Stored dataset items
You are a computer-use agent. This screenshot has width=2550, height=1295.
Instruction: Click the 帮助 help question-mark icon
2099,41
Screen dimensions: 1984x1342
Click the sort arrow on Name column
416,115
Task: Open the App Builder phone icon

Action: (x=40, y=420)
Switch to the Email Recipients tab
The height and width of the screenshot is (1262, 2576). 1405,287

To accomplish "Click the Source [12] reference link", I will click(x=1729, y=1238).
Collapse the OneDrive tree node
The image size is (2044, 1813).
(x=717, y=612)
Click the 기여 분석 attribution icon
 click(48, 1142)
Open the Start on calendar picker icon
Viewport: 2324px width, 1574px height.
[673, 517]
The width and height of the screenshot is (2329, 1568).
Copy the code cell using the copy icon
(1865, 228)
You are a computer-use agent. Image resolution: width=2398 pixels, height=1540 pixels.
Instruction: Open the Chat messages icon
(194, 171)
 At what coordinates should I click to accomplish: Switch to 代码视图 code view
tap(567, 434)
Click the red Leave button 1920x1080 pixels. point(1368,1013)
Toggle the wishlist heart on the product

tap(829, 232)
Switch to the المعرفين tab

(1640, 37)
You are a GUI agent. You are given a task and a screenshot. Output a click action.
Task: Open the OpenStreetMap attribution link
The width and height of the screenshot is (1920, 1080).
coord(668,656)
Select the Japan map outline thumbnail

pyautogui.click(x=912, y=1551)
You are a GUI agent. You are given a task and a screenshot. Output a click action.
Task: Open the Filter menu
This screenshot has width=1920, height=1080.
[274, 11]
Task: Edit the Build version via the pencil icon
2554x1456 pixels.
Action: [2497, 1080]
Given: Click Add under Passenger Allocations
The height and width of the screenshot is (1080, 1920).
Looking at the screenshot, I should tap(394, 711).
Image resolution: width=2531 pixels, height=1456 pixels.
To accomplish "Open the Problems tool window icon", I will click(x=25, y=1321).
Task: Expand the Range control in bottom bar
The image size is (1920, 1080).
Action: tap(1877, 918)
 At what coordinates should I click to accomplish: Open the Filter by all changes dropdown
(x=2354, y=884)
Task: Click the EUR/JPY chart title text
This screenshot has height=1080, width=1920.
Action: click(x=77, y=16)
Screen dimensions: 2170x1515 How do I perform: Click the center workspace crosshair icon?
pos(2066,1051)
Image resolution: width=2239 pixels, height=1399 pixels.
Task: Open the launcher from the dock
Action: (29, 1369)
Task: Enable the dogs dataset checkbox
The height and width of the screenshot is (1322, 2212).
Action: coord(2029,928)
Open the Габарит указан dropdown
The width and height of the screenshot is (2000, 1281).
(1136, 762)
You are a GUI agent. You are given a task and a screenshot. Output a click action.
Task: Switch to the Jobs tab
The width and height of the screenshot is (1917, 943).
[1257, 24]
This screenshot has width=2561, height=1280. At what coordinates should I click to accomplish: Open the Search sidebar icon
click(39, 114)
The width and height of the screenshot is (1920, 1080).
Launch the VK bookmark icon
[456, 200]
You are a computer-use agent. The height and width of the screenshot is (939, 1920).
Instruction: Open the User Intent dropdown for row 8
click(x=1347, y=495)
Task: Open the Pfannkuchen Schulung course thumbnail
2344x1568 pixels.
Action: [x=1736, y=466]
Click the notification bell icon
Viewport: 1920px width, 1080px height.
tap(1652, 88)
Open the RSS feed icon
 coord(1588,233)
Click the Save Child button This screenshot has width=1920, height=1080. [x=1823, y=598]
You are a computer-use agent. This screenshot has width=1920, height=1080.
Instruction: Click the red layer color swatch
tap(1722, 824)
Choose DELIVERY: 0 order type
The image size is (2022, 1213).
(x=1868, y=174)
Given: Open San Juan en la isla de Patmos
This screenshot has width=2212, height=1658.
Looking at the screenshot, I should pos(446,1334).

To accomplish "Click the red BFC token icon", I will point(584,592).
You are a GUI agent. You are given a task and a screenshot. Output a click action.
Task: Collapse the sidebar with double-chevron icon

> _What the exercise asks_:
Every entry above needs to be duplicated exactly.

> _Task output_:
You are a computer-use agent. This screenshot has width=2550, height=1295.
Instruction: Click the 帮助 help question-mark icon
2099,41
Screen dimensions: 1984x1342
Click the sort arrow on Name column
416,115
Task: Open the App Builder phone icon

Action: (x=40, y=420)
Switch to the Email Recipients tab
The height and width of the screenshot is (1262, 2576). 1405,287

To accomplish "Click the Source [12] reference link", I will click(x=1729, y=1238).
Collapse the OneDrive tree node
The image size is (2044, 1813).
(x=717, y=612)
Click the 기여 분석 attribution icon
 click(48, 1142)
Open the Start on calendar picker icon
Viewport: 2324px width, 1574px height.
[673, 517]
The width and height of the screenshot is (2329, 1568).
Copy the code cell using the copy icon
(1865, 228)
You are a computer-use agent. Image resolution: width=2398 pixels, height=1540 pixels.
Instruction: Open the Chat messages icon
(194, 171)
 At what coordinates should I click to accomplish: Switch to 代码视图 code view
tap(567, 434)
Click the red Leave button 1920x1080 pixels. point(1368,1013)
Toggle the wishlist heart on the product

tap(829, 232)
Switch to the المعرفين tab

(1640, 37)
You are a GUI agent. You are given a task and a screenshot. Output a click action.
Task: Open the OpenStreetMap attribution link
The width and height of the screenshot is (1920, 1080).
coord(668,656)
Select the Japan map outline thumbnail

pyautogui.click(x=912, y=1551)
You are a GUI agent. You are given a task and a screenshot. Output a click action.
Task: Open the Filter menu
This screenshot has width=1920, height=1080.
[274, 11]
Task: Edit the Build version via the pencil icon
2554x1456 pixels.
Action: [2497, 1080]
Given: Click Add under Passenger Allocations
The height and width of the screenshot is (1080, 1920).
Looking at the screenshot, I should tap(394, 711).
Image resolution: width=2531 pixels, height=1456 pixels.
To accomplish "Open the Problems tool window icon", I will click(x=25, y=1321).
Task: Expand the Range control in bottom bar
The image size is (1920, 1080).
Action: tap(1877, 918)
 At what coordinates should I click to accomplish: Open the Filter by all changes dropdown
(x=2354, y=884)
Task: Click the EUR/JPY chart title text
This screenshot has height=1080, width=1920.
Action: click(x=77, y=16)
Screen dimensions: 2170x1515 How do I perform: Click the center workspace crosshair icon?
pos(2066,1051)
Image resolution: width=2239 pixels, height=1399 pixels.
Task: Open the launcher from the dock
Action: (29, 1369)
Task: Enable the dogs dataset checkbox
The height and width of the screenshot is (1322, 2212).
Action: coord(2029,928)
Open the Габарит указан dropdown
The width and height of the screenshot is (2000, 1281).
(1136, 762)
You are a GUI agent. You are given a task and a screenshot. Output a click action.
Task: Switch to the Jobs tab
The width and height of the screenshot is (1917, 943).
[1257, 24]
This screenshot has width=2561, height=1280. At what coordinates should I click to accomplish: Open the Search sidebar icon
click(39, 114)
The width and height of the screenshot is (1920, 1080).
Launch the VK bookmark icon
[456, 200]
You are a computer-use agent. The height and width of the screenshot is (939, 1920).
Instruction: Open the User Intent dropdown for row 8
click(x=1347, y=495)
Task: Open the Pfannkuchen Schulung course thumbnail
2344x1568 pixels.
Action: [x=1736, y=466]
Click the notification bell icon
Viewport: 1920px width, 1080px height.
tap(1652, 88)
Open the RSS feed icon
 coord(1588,233)
Click the Save Child button This screenshot has width=1920, height=1080. [x=1823, y=598]
You are a computer-use agent. This screenshot has width=1920, height=1080.
Instruction: Click the red layer color swatch
tap(1722, 824)
Choose DELIVERY: 0 order type
The image size is (2022, 1213).
(x=1868, y=174)
Given: Open San Juan en la isla de Patmos
This screenshot has width=2212, height=1658.
Looking at the screenshot, I should pos(446,1334).

To accomplish "Click the red BFC token icon", I will point(584,592).
You are a GUI agent. You are given a task and a screenshot. Output a click action.
Task: Collapse the sidebar with double-chevron icon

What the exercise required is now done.